TPS137 Background: The human epidermal growth factor receptors (HER1-4) are frequently overexpressed in human tumors. Increased HER receptor signaling is associated with increased resistance to standard therapies and poor prognosis. TRAS, an anti-HER2 monoclonal antibody, reduces recurrences and improves disease-free survival (DFS) in patients (pts) with HER2+ early BC. However, 15% to 25% of TRAS-treated pts still experience relapsed disease at 5 yrs. NER is a small molecule, irreversible tyrosine kinase inhibitor of HER2 as well as HER1 and HER4. In a phase II study, orally administered NER 240 mg/d was well tolerated with significant antitumor activity in pts with HER2+ BC, with or without prior TRAS (objective response rates of 24% and 56%; median progression-free survival of 22 wks and 40 wks, respectively). The current study will evaluate the efficacy and safety of NER in pts with early-stage HER2+ BC after adjuvant TRAS. Methods: This double-blind, placebo-controlled, multicenter, phase III study will include approximately 3,300 women with early-stage HER2-overexpressing/amplified, node-positive BC (or no pathologic complete response after neoadjuvant therapy) at high risk for recurrence.
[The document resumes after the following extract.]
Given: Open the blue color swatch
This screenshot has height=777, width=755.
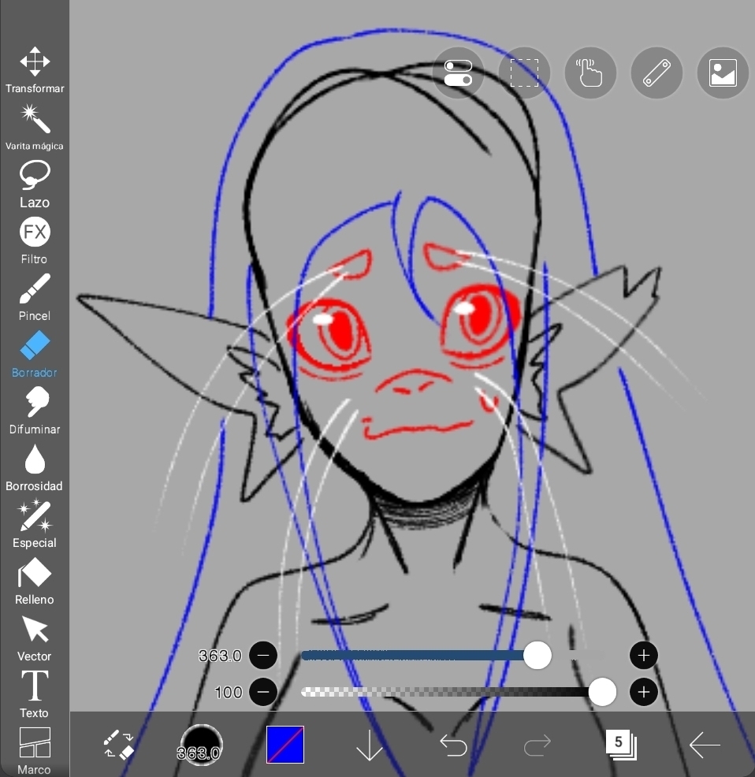Looking at the screenshot, I should click(285, 745).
Pts will be randomized within 1 yr of prior adjuvant TRAS to oral NER 240 mg or placebo daily for 1 yr. Pts will be followed for up to 5 yrs post-randomization for recurrence and/or survival. Primary endpoint is DFS (time to disease recurrence or death), using a 1-sided log-rank test to compare treatment arms and a Cox proportional hazards regression model for hazard ratio estimation. Other efficacy endpoints include DFS including ductal carcinoma in situ, time to distant recurrence, distant DFS, incidence of central nervous system recurrence, and overall survival. Safety will be monitored, with particular attention to diarrhea. Biomarker analyses (including HER2 confirmation from archived samples) and health-related quality of life (FACT-B and EQ-5D) will also be assessed. Results: As of Jan 25, 2011, a total of 2,050 pts have been randomized, including 934 high-risk pts. Conclusions: Recruitment is planned to continue until late 2013. As of Nov 3, 2010, the IDMC recommended the trial to continue.